Bukan karena publik dunia berharap akan muncul presiden perempuan pertama Amerika Serikat yang sekaligus mantan first lady Amerika, tapi perilaku dan pernyataan-pernyataan yang dikemukakan taipan properti Amerika itu selama masa kampanye, sungguh menakutkan.
Lebih buruk lagi, membanjirnya informasi mengenai sentimen personal Trump, khususnya terhadap perempuan dan kaum pendatang.
Terlepas dari rumor bahwa kemenangan Trump pada Pilpres Amerika 2016 lalu dibantu oleh para hacker Rusia yang mengintervensi sistem komputer penghitungan suara, hingga Presiden Barack Obama mengusir tiga diplomat Rusia, nampaknya warga negara Amerika tidak peduli dengan semua itu.
Mereka berharap presiden baru bisa menyediakan lapangan kerja baru, dan pada 9 November 2016 Trump terpilih menjadi Presiden Amerika, sontak saja hal ini membuat warga dunia kecewa.
Di sisi lain, Trump adalah seorang ultranasionalis tulen.
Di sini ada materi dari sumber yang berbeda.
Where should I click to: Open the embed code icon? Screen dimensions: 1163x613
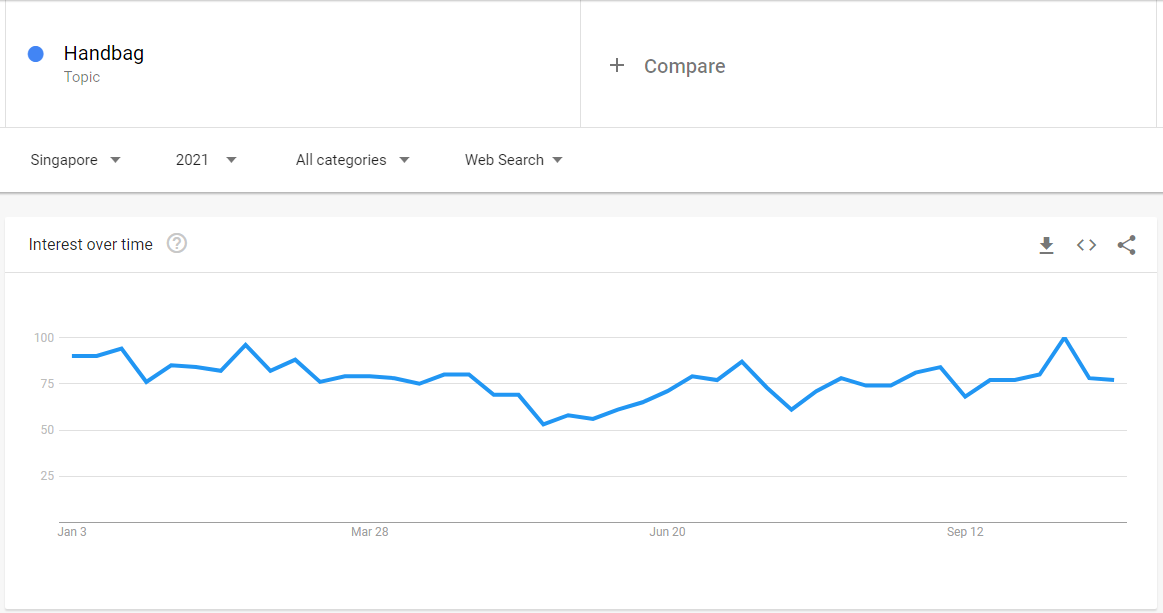point(1087,245)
Ia berpersepsi bahwa selama beberapa puluh tahun terakhir Amerika tampak lemah. Ratusan ribu lapangan kerja di Amerika diambil-alih oleh para pendatang, pasar Amerika disesaki oleh produk-produk dari luar negeri, neraca perdagangan yang terus-menerus defisit, sementara tingkat pengangguran tidak pernah kurang dari 4% dari jumlah penduduk.
Bahkan tahun 2010, tingkat pengangguran di Amerika mencapai 10%. Kini waktunya Amerika kembali bangkit. Karenanya tak pernah bosan ia meneriakkan ‘America Great Again!’ atau ‘America First’
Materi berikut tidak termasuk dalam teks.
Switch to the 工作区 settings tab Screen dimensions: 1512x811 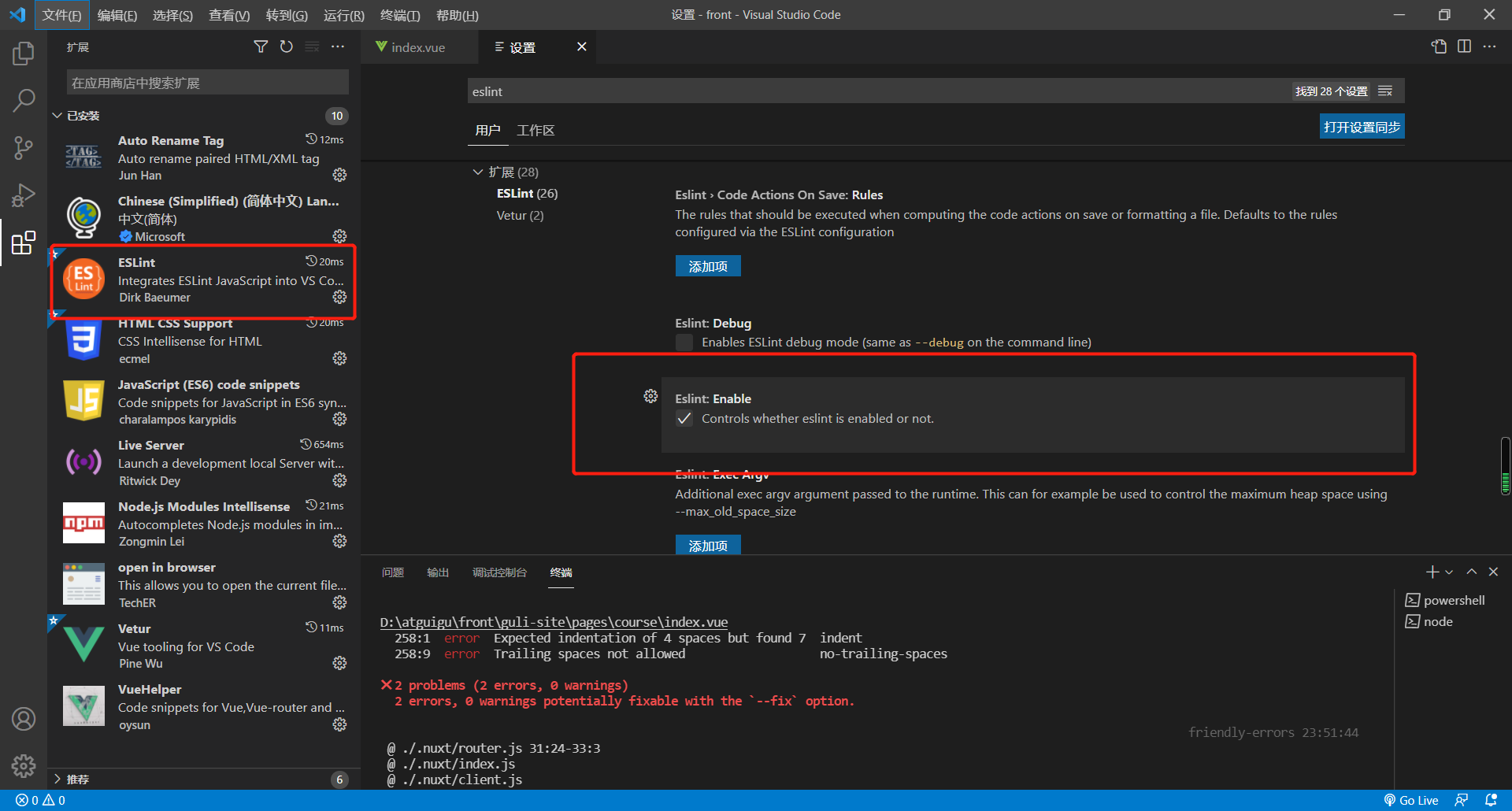(x=536, y=130)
Tidak butuh waktu lama bagi Trump untuk mengambil keputusan kontroversial. Tanggal 24 Januari 2017, Trump menandatangani executive order yang berisi lima kebijakan yang ia kemukakan pada masa kampanye, yaitu Amerika Serikat keluar dari Trans Pacific Partnership (TPP), menghapus program jaminan kesehatan ObamaCare, pembangunan tembok sepanjang 3.000 kilometer sepanjang perbatasan dengan Meksiko, pelarangan masuknya imigran dengan dalih terorisme dan pembangunan pipa Keystone XL dari Kanada ke Teluk Meksiko.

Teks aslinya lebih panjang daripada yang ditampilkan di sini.